Montréal mérite mieux que le REM de l’Est

«Le paysage est vu comme un atout pour le projet, mais seulement pour ceux qui seront dans le train», écrit l'autrice.
Photo: REM «Le paysage est vu comme un atout pour le projet, mais seulement pour ceux qui seront dans le train», écrit l'autrice.

Le projet du REM de l’Est, tel que présenté, est étonnant d’insensibilité pour le paysage montréalais qu’il traversera. On peut même croire que ce paysage n’a probablement jamais été un intrant de ce projet commercial dont l’unique objectif semble être de rapporter des profits à ses déposants. En fait non, le paysage est vu comme un atout pour le projet, mais seulement pour ceux qui seront dans le train. Ils profiteront en effet de vues spectaculaires, contrairement à ceux qui se déplaceront au niveau du sol, écrasés par les piles imposantes, ou à ceux qui seront nez à nez avec le train, depuis leur balcon.

On ne peut pas être contre l’amélioration du transport collectif dans l’est de Montréal, cela est tout à fait souhaitable et nécessaire, mais cela doit être fait dans l’intérêt public, en pensant aux conséquences à long terme des gestes posés. À cet effet, le paysage est d’intérêt public, il appartient à tout le monde. On ne peut pas intervenir sur celui-ci avec indifférence.

Le problème de ce projet se situe bien évidemment dans sa portion aérienne. Il est tout à fait ahurissant que l’on puisse concevoir un train aérien dans le centre-ville, sur le boulevard René-Lévesque, secteur qui de surcroît n’a pas été épargné au fil des décennies par les nombreux projets de démolition, que l’on pense seulement aux nombreuses démolitions ayant eu cours aux abords de la rue pour l’élargissement de celle-ci dans les années 1950 et à la démolition massive du faubourg Québec dans les années 1960.

Il faut imaginer la fracture que représenterait ce train dans le paysage avec ses grandes piles, ses passerelles, ses stations, son bruit, etc., depuis la gare Centrale jusqu’à la rue Notre-Dame. C’est d’autant plus sidérant que sur ce parcours défilent un paysage et un patrimoine bâti qui a résisté aux démolitions passées. Et comment pourra-t-on penser à mettre en valeur ce patrimoine dès lors qu’il y aura une grande cicatrice tout juste devant ? Ce sera en effet grisant pour les utilisateurs du REM de voir le clocher de l’église Saint-Pierre-Apôtre de plus près, mais ceux qui sont au sol n’auront plus le recul voulu pour l’admirer dans toute sa splendeur. C’est sans oublier la prison des Patriotes qui se retrouvera coincée par ce train aérien et tous les autres éléments de notre patrimoine bâti que ce projet réussira à banaliser.

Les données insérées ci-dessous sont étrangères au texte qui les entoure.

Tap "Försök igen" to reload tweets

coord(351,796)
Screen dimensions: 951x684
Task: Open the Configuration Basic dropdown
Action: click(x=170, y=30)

Et tant pis pour les objectifs du PPU des faubourgs qui a pourtant fait l’objet d’un processus démocratique. Ce PPU portait une vision unificatrice du secteur en tentant de retisser des liens entre les différents éléments de ce secteur, dont ceux situés de part et d’autre de ce même boulevard René-Lévesque. Le projet de REM vient sectionner le secteur en deux entités que l’on cherchait pourtant à réunifier à l’aide de projets porteurs.

C’est aussi sans compter le désir des Montréalais de se rapprocher du fleuve le long de la rue Notre-Dame. Avec la structure proposée, une entrave visuelle supplémentaire, ce rapprochement devient de plus en plus difficile.

On peut même se poser la question de la nécessité de ce train entre la gare Centrale et la rue Berri, ou même la rue Notre-Dame. D’autres possibilités existent et devraient être réétudiées. Les mesures de mitigation promises pour intégrer une structure surélevée ne pourront jamais compenser la perte urbaine encourue.

L’intérêt public n’a pas été considéré dans son ensemble dans ce projet. Le paysage urbain y est sacrifié sur l’autel de la rentabilité. Le cœur de Montréal mérite plus de considération de la part de CDPQ Infra.